Concluimos este apartado de “los diez progresos más importantes de la humanidad”, tratando la escritura y la imprenta, fundamentales e imprescindibles para el desarrollo intelectual, tanto personal como colectivo de la humanidad.
Deseamos desde la encomienda de Barcelona, que este apartado haya sido de vuestro agrado.
De nuevo nos encontramos con que nuestra imaginación tiene unas alas demasiado débiles para elevarnos hasta alcanzar una perspectiva completa; no somos capaces de ver o de recordar las largas eras de ignorancia, importancia y miedo que precedieron a la llegada de las letras. A través de esos siglos de los que no se tiene noticia, los hombres podían transmitir el saber popular ganado duramente por medio de la palabra, de padres a hijos; si una generación se olvidaba de algo o lo comprendía mal, había que volver a subir nuevamente por la débil escalera del conocimiento. La escritura otorgó una permanencia nueva a los logros de la mente; preservó durante miles de años y a través de un milenio de pobreza y superstición, la sabiduría hallada por la filosofía y la belleza tallada en dramas y poesías. Unió a las generaciones con una herencia común; creó ese País de la Mente en el que, a causa de la escritura, los genios no han de morir.
Y ahora, cuando la escritura ha unido a las generaciones, la imprenta, a pesar de sus miles de prostituciones, puede unir a las civilizaciones. Ya no es necesario que la civilización desaparezca antes de que nuestro planeta fallezca. Cambiará su hábitat; no hay duda de que, al final, la tierra de cada nación se negará a dar su fruto ante la atención imprevisora y el inquilinato descuidado; será inevitable que nuevas religiones atraigan con suelo virgen a las cepas más hermosas de cada especie. Pero una civilización no es algo material, unido de manera inseparable, como un antiguo siervo a un punto determinado de la tierra; es una acumulación de conocimiento técnico y de creación cultural; si puede transmitirse a la nueva sede de poder económico, la civilización no muere sino que se hace el hogar en otro lado.

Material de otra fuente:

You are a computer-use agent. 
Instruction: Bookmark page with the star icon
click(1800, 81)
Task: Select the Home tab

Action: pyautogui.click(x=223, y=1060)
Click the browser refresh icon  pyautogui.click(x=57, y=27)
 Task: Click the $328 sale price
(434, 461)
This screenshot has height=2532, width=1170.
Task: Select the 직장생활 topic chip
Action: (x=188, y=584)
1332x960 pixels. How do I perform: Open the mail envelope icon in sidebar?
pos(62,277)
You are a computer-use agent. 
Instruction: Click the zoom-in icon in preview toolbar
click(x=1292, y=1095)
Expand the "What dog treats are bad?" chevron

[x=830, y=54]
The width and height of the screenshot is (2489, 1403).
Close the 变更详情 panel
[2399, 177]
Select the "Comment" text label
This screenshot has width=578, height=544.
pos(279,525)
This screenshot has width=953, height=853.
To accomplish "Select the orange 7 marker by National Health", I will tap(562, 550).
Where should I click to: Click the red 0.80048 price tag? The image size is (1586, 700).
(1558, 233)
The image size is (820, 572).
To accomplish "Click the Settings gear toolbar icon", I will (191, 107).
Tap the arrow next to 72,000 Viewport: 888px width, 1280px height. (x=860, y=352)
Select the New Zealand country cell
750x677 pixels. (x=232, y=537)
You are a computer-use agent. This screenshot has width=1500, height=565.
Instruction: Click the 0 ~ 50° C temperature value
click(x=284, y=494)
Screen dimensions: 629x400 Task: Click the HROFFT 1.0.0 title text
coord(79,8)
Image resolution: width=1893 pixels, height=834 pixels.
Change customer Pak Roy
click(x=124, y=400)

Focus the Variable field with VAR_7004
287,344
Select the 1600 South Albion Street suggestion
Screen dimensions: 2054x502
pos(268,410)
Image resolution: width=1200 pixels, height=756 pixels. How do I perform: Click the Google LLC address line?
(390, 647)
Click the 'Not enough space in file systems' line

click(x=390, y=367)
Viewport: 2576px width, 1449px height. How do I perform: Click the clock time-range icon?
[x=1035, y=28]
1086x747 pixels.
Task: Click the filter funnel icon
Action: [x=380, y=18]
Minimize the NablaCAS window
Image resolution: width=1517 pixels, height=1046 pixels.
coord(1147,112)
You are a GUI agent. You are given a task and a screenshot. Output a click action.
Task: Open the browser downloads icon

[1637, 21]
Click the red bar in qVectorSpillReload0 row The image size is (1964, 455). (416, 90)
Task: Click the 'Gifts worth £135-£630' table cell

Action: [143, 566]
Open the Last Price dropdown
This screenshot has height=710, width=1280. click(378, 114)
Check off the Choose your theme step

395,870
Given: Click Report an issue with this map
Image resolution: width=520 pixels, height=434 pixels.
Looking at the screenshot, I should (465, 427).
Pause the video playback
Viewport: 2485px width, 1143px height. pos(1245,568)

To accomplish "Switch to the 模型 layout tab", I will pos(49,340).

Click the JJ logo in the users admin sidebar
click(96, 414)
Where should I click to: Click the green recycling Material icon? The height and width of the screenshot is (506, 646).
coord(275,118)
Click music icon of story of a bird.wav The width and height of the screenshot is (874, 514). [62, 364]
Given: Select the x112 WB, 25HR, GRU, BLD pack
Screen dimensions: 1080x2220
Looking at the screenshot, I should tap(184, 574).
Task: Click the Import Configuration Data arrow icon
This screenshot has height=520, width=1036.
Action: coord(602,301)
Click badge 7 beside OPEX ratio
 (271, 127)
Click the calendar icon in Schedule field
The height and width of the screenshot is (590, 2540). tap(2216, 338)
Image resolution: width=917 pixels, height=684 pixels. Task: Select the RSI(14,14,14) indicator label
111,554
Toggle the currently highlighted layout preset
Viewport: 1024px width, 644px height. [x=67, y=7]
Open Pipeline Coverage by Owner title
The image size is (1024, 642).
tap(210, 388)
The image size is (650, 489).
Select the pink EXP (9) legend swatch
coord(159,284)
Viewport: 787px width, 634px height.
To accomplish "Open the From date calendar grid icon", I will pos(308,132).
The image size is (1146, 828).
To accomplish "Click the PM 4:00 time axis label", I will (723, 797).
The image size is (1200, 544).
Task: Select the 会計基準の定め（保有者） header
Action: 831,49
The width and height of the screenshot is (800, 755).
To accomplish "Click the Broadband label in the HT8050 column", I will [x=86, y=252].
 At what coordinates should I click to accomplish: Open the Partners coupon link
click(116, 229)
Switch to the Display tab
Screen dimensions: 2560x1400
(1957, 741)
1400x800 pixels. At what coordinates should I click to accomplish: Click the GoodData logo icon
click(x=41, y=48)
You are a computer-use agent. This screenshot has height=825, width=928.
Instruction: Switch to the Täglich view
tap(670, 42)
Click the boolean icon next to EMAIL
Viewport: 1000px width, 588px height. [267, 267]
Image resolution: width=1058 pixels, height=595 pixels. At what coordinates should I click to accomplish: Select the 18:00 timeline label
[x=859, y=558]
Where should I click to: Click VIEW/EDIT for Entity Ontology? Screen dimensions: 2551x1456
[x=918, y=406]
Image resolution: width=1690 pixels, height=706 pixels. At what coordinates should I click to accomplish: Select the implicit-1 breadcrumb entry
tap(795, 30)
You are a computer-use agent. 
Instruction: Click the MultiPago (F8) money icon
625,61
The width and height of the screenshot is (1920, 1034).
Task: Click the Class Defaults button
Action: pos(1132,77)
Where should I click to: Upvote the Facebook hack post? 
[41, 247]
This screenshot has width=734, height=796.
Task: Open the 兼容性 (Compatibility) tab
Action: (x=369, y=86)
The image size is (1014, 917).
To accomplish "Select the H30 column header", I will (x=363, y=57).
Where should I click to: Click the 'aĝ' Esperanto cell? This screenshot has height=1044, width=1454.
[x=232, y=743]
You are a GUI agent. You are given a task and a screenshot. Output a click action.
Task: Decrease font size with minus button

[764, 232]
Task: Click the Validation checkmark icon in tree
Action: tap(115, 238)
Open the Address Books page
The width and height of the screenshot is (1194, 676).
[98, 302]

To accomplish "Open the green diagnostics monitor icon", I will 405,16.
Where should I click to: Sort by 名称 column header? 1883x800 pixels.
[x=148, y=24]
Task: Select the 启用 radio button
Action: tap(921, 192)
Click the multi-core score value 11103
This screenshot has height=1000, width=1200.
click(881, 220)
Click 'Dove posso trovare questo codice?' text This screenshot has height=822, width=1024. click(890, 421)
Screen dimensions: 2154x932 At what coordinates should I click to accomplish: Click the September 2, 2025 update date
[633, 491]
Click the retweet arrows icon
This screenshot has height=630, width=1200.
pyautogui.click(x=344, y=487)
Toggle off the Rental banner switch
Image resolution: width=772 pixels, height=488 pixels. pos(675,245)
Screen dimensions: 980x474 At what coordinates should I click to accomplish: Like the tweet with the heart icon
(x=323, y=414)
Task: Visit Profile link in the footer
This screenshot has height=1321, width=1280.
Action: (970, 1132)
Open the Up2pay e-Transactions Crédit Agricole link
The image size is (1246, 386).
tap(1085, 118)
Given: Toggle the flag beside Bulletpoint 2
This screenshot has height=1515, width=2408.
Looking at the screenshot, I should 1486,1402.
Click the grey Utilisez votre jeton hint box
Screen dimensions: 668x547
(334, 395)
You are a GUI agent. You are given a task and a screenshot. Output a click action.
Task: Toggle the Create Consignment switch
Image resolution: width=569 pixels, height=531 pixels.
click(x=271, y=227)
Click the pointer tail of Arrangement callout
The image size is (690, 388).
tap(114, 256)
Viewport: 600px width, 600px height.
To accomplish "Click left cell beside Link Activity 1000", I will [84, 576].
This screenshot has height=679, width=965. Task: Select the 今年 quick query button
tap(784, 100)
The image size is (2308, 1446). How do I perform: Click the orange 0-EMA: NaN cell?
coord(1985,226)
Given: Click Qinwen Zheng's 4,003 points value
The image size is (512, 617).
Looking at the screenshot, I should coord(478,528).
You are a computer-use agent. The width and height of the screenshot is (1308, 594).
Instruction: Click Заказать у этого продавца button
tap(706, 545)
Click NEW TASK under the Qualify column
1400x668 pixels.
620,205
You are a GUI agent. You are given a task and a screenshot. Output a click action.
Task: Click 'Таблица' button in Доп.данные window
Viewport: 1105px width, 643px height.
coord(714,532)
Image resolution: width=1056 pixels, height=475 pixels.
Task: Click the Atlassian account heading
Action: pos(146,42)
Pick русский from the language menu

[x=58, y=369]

Nada que no sea la belleza y la sabiduría se merece la inmortalidad. Para un filósofo no es indispensable que su ciudad natal dure para siempre; se contentará con que sus logros sean transmitidos para que pasen a formar parte de las posesiones de la humanidad.
Así pues, no tenemos necesidad de inquietarnos por el futuro. Estamos cansados de demasiadas guerras y en nuestra fatiga de mente escuchamos de buena gana cómo Spengler anuncia la caída del mundo occidental. Pero este arreglo aprendido del nacimiento y la muerte de las civilizaciones en ciclos igualados, es quizá demasiado preciso; podemos estar seguros de que el futuro hará bromas salvajes con esta desesperada matemática. Ya ha habido guerras antes, y el hombre y la civilización han sobrevivido a ellas; al cabo de quince años de Waterloo, la Francia derrotada producía tantos genios que todos los áticos de París estaban ocupados. Nuestra herencia de civilización y cultura no ha estado nunca tan segura y nunca ha sido la mitad de rica. Podemos contribuir con nuestra pequeña parte a aumentarla y transmitirla, confiados en que el tiempo la limpiará de la escoria y que lo que es bello y valioso, al final será preservado para que ilumine a muchas generaciones.